Selected extract –

How we see ourselves is in part determined by how or what we see as our past. In this time of crisis and reassessment, I want to share the contribution which a long-forgotten novel of the 1860s can make to our understanding of a key moment of working class history - the Chartist movement - and in particular the events of 1839 in Newport.

When starting my research into the republican ideas of Robert Barnabas Brough (1828-1860), I had no idea that he was connected with south Wales. However, to broaden my understanding of his works, I began tracing the careers of his brothers and children and came across novels written by his mother, Frances Brough, who published under her maiden name of Whiteside. She was the author of Hidden Fire (1867), set in south Wales in the 1830s, with its final dramatic scenes taking place in Newport at the time of the rebellion in 1839.

 

These events must have been etched in Frances’ memory. They certainly had a dramatic impact on the lives of her family, as witnessed in their writings, which provided material for the writing of her own novel, Hidden Fire. Although fiction, her story provides a rare insight into the nature of political debate among people from a range of backgrounds, providing a perspective distinctly different from that usually drawn by political historians, whose narratives focus upon the well trodden sources of Hansard, memoirs of the rich and powerful and the limited published material of radical newspapers.

 

Frances Cargill Whiteside was born in London in 1803. Her family appears to have come from the north east of England, although I have been able to discover little more than dates of births and deaths. In 1825 she married Barnabas Brough in London. Her first two children were born in London: William in 1826 and Robert Barnabas in 1828. Jean Webster Brough suggests that the family then moved to Liverpool briefly. But by 1834 they were living in Pontypool where Barnabas ran a successful brewery, and where her other children were born. By 1841 the Brough family had moved to Manchester, and from there in 1845 they had moved back to London where Barnabas took a post as accountant at the Illustrated London News.

 

The move away from Pontypool where they seem to have been happily settled was triggered by an incident that took place on the night of the 3rd/4th November during the Newport rising in 1839. Barnabas Brough wrote his own account of how he came to be involved on that night by way of explanation of what had been a very difficult situation for him. It seems that while living in Pontypool he had been on good terms with at least one of the Chartist leaders, though not exactly involved in the Chartist movement. He commented: ‘Mr John Frost was well known to, and much respected by me,’ though he modified this slightly to say that they were not on ‘friendly terms’ and while he was in agreement with him in political terms, ‘both inclining to the Radical side of Whiggism,’ this ended when Frost joined the Chartist Convention. He saw his friend as misguided in taking this step.

Data entries –
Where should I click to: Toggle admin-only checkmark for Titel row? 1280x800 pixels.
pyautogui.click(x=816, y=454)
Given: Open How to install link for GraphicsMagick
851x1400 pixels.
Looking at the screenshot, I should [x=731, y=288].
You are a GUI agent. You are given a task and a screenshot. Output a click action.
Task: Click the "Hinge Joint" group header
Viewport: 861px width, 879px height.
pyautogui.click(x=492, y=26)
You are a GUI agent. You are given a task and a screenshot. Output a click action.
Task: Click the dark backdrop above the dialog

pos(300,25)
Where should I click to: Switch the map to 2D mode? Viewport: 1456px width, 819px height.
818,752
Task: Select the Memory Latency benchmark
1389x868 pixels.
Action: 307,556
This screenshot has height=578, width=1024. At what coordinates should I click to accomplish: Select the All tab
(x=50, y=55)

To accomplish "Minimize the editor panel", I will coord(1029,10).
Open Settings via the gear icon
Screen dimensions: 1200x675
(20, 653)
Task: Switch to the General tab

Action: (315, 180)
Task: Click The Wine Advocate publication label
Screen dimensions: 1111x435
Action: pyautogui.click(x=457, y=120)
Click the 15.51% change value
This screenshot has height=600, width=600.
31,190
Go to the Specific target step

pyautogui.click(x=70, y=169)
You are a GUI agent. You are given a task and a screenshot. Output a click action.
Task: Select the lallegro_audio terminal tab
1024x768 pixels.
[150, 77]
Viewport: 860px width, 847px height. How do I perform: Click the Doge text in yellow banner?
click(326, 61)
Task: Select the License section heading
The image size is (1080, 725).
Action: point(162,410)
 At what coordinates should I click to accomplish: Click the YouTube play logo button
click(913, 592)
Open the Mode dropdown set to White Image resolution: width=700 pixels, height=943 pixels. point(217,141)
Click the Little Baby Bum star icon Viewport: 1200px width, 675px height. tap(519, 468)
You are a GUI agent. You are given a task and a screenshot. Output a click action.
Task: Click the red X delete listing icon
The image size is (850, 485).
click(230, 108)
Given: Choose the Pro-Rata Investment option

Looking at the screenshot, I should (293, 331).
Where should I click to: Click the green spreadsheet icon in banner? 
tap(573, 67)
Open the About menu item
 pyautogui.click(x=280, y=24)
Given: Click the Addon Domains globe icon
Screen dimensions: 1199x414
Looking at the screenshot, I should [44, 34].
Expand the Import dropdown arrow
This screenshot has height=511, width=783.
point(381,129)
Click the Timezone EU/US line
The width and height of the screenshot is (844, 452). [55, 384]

Exercise goal – From the passage on the novel Hidden Fire and the 1839 Newport rising, extract verbatim the span that opens with the words "How we see ourselves" and ends after the words "rebellion in 1839.".

Solved exercise –
How we see ourselves is in part determined by how or what we see as our past. In this time of crisis and reassessment, I want to share the contribution which a long-forgotten novel of the 1860s can make to our understanding of a key moment of working class history - the Chartist movement - and in particular the events of 1839 in Newport.

When starting my research into the republican ideas of Robert Barnabas Brough (1828-1860), I had no idea that he was connected with south Wales. However, to broaden my understanding of his works, I began tracing the careers of his brothers and children and came across novels written by his mother, Frances Brough, who published under her maiden name of Whiteside. She was the author of Hidden Fire (1867), set in south Wales in the 1830s, with its final dramatic scenes taking place in Newport at the time of the rebellion in 1839.